A bullet pierced him through in the right eye as he peeped out from behind a pillar in an alley at Jatrabari in Dhaka to see what was going around in the afternoon on July 20.
It was the law enforcers in a clash with student protesters out on the road in the neighbourhood of Rayerbagh. The 18-year-old Abdur Rahman Jisan fell down on the ground.
People standing by had taken him to a nearby hospital before he was sent to Dhaka Medical College Hospital. By the time his mother, Jesmin, reached there about 9:00pm, Abdur Rahman had died.
Abdur Rahman, her mother said weeping, used to supply water to shops in the neighbourhood. He went out there on the street after the day’s delivery.
The death left his widow, whom he had married in 2023 after courtship, severely traumatised. And, she took her own life nine days later. The 17-year-old Mishty hanged herself from the ceiling fan at her parents’ in the same neighbourhood on July 29.
‘Mishty stopped eating and cried all along, holding tight Jisan’s clothes. We always kept an eye on her. We feared that something bad might happen. It finally did. There was none in the house when she committed suicide,’ Babul Sardar, Jisan’s father who is an expatriate in South Sudan, said on July 31.
‘Who will we seek justice from? We’ll get justice on the Judgement Day,’ Jesmin wailed. Jisan stopped going to school after Class V, Jesmin said.
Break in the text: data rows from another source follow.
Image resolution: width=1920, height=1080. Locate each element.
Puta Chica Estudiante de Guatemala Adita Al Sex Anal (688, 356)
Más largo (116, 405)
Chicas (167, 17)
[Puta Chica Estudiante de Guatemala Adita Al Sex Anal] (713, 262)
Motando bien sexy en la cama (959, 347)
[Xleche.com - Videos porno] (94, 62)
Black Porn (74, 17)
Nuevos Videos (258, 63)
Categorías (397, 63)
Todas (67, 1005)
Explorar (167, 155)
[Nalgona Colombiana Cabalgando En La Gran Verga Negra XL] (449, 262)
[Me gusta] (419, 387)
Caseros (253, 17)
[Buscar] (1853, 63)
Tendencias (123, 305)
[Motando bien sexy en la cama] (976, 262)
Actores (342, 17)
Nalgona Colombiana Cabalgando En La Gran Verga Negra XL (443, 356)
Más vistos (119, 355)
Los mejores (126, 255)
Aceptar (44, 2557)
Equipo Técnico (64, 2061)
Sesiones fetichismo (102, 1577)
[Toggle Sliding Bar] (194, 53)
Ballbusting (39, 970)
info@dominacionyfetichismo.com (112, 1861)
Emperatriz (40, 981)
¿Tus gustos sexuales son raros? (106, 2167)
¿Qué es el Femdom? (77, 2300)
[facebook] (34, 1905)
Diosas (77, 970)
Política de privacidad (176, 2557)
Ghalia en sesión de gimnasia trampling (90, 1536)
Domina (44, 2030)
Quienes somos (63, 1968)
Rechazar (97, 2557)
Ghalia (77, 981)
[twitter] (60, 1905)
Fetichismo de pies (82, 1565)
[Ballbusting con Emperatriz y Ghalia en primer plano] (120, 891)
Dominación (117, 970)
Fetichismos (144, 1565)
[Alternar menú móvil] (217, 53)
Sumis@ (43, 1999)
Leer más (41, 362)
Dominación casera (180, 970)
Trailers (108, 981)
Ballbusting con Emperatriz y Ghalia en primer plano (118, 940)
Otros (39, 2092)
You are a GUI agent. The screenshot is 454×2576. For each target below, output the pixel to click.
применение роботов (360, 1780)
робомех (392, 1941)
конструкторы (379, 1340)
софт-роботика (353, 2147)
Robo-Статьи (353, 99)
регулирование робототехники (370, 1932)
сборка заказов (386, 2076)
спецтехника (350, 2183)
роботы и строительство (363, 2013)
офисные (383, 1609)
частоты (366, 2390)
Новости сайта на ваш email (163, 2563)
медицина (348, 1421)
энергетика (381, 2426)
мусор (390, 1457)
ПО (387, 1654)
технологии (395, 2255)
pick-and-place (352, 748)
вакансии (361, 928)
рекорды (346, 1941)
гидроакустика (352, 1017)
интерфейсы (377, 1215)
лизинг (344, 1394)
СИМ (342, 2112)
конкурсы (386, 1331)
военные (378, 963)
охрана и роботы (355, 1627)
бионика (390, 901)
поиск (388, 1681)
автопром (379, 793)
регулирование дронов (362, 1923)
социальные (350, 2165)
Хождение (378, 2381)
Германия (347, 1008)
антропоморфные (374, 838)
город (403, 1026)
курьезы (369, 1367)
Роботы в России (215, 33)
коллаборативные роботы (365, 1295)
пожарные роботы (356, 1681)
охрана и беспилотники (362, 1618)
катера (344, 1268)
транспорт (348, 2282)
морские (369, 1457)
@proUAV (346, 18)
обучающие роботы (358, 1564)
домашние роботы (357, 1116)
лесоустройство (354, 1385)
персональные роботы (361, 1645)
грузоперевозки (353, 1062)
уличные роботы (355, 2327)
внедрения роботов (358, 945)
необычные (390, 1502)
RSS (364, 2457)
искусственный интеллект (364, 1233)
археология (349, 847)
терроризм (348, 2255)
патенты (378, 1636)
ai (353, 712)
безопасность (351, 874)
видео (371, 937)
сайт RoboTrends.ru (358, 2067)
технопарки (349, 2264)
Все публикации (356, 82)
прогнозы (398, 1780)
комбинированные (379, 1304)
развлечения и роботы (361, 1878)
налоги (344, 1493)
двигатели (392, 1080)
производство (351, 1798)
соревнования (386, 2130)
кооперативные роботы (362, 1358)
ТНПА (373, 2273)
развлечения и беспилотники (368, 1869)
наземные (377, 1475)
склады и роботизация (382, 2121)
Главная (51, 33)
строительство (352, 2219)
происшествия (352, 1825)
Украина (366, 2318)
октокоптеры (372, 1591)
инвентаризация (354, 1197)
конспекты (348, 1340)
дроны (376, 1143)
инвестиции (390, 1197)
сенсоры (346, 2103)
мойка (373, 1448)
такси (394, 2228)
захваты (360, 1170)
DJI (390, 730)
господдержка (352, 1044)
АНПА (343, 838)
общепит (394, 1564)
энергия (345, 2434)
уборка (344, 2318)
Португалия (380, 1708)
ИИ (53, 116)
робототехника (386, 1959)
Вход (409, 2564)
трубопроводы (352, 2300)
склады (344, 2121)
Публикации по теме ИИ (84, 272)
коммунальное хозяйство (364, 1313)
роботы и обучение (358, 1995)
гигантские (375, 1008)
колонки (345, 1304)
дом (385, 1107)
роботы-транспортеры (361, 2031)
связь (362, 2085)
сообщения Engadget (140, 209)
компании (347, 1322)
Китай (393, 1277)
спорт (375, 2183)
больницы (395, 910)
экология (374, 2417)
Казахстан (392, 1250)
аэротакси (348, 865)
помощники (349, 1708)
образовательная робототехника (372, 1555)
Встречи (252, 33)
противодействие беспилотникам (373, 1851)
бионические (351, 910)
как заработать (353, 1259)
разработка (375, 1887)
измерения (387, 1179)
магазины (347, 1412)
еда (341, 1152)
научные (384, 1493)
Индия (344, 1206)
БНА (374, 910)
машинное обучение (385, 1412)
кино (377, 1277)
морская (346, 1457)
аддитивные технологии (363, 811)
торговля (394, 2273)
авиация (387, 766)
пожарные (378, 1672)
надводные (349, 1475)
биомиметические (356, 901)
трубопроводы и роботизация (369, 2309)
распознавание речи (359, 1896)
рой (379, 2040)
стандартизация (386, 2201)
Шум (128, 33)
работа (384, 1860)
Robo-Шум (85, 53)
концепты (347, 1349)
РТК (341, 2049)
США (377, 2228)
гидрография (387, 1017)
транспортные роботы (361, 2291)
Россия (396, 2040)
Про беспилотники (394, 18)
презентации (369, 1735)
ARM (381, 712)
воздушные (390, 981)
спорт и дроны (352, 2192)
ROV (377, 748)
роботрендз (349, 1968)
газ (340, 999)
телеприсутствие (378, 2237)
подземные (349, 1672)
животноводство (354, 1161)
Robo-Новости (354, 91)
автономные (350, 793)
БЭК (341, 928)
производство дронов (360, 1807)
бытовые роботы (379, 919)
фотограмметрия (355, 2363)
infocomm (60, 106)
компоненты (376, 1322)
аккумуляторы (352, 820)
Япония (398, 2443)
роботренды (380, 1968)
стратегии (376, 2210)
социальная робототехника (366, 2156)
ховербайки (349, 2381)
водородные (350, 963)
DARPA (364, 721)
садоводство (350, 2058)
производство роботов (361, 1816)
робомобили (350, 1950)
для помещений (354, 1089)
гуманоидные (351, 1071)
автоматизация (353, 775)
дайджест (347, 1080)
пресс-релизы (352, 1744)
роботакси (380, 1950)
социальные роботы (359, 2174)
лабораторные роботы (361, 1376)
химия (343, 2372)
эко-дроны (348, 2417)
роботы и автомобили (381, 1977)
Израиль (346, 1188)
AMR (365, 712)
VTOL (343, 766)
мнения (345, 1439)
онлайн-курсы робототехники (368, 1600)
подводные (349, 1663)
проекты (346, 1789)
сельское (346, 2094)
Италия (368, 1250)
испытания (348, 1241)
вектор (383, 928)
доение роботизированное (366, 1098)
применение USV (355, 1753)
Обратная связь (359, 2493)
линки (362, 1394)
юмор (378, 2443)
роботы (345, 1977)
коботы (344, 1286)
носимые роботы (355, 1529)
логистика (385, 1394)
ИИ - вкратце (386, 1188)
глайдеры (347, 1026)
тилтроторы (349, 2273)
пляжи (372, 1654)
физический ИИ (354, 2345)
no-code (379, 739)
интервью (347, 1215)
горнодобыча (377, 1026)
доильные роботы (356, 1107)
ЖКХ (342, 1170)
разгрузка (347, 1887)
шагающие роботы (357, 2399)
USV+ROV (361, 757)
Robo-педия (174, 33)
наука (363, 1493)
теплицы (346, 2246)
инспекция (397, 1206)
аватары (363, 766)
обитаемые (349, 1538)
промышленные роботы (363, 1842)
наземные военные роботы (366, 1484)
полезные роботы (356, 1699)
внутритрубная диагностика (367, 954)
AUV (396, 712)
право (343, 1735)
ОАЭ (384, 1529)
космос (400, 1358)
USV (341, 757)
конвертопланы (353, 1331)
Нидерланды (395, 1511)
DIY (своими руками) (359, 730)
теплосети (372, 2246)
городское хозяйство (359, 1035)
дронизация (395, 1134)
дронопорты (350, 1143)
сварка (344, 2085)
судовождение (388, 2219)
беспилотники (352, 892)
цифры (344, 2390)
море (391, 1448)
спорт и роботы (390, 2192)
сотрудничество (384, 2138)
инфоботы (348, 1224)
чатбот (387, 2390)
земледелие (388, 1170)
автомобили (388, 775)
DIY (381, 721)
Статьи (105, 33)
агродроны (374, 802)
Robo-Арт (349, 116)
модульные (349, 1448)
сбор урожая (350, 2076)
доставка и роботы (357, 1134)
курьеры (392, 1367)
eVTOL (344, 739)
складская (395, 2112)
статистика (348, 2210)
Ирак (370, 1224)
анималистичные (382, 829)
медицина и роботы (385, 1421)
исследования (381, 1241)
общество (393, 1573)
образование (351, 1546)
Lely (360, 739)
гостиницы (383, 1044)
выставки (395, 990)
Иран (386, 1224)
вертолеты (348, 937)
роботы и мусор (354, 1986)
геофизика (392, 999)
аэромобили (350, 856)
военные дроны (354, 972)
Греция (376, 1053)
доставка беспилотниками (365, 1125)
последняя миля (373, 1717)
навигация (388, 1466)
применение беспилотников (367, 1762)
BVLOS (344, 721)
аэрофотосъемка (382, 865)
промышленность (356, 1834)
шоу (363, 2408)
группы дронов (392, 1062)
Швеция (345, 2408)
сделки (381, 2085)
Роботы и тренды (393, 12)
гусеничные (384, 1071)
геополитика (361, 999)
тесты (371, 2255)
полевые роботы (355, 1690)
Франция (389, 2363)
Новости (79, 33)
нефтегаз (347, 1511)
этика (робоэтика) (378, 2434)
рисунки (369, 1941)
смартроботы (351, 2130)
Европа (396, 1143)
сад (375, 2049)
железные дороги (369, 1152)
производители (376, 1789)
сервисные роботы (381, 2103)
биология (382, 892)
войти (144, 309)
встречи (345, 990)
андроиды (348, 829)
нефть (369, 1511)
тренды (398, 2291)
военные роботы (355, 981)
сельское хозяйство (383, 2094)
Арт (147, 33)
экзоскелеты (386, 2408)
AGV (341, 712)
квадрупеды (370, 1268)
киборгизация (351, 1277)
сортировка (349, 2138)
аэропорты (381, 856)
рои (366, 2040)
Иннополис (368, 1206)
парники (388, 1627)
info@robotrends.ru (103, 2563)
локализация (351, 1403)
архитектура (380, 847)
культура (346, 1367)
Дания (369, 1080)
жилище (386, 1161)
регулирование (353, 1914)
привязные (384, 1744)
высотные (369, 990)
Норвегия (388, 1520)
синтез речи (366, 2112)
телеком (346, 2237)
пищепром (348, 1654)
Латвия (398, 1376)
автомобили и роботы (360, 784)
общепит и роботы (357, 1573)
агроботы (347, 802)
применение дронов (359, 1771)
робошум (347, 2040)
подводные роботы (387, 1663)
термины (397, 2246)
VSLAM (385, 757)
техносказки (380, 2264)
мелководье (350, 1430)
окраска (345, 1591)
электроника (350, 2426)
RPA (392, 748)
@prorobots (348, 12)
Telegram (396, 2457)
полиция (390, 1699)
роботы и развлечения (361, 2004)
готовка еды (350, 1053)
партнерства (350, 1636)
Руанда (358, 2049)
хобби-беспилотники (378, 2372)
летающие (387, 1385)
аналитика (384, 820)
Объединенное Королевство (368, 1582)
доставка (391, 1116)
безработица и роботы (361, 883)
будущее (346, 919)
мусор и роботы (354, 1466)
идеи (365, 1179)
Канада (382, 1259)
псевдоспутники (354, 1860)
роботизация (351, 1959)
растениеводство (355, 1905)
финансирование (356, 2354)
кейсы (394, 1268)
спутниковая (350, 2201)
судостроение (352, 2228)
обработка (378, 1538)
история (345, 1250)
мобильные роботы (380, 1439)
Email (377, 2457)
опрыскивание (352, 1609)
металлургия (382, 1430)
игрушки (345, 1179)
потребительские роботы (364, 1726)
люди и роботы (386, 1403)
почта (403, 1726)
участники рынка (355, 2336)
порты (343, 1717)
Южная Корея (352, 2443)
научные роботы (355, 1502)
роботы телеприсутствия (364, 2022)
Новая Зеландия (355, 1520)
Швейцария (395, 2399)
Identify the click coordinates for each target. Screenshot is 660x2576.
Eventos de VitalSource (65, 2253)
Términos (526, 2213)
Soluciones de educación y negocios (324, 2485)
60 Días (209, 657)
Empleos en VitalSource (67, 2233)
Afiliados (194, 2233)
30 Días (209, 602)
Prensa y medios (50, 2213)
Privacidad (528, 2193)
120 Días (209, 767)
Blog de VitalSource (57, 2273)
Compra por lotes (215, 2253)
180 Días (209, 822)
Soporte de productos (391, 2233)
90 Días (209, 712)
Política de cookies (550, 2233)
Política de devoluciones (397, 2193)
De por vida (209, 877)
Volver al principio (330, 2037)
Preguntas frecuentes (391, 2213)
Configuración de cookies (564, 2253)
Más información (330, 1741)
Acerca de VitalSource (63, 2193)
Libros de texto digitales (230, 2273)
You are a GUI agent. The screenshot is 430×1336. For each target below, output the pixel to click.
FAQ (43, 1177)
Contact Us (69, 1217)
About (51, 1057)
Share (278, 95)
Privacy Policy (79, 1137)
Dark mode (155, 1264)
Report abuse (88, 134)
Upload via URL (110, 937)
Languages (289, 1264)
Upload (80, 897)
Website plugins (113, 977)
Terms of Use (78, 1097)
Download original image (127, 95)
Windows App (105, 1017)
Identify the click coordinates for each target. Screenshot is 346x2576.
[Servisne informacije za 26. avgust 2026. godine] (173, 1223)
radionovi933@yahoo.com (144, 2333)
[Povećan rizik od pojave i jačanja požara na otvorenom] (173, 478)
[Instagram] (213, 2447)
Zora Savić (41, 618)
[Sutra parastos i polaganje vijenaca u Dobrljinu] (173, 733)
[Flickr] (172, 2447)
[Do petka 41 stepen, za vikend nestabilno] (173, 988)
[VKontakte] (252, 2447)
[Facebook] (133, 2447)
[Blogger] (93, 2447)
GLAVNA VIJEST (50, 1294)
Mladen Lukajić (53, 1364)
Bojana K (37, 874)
He was not involved in politics.
Babul Sardar’s flight had been cancelled three times amidst the countrywide internet shutdown before he could finally get back home about 3:30pm on July 22, to bury Jisan in the Matuail graveyard.
Babul Sardar, who has worked as a lathe operator and welder in South Sudan for about eight years now, said, ‘I earn the country remittances. And, the country gave me my son dead in return.’
‘I work in deep forests in South Sudan. I am not afraid there. But I am now afraid of stepping outside my home in my own country,’ Babul said in an anguished voice.
The family — Jisan, his wife, elder sister and parents — has let the owner of the house know that they would leave. ‘We cannot live here with the memories that haunt us day and night,’ Babul said.
Attacks on the student protests by ruling party people and law enforcement units and the violence that broke out left at least 214 people dead in July 16–31 in Dhaka and elsewhere.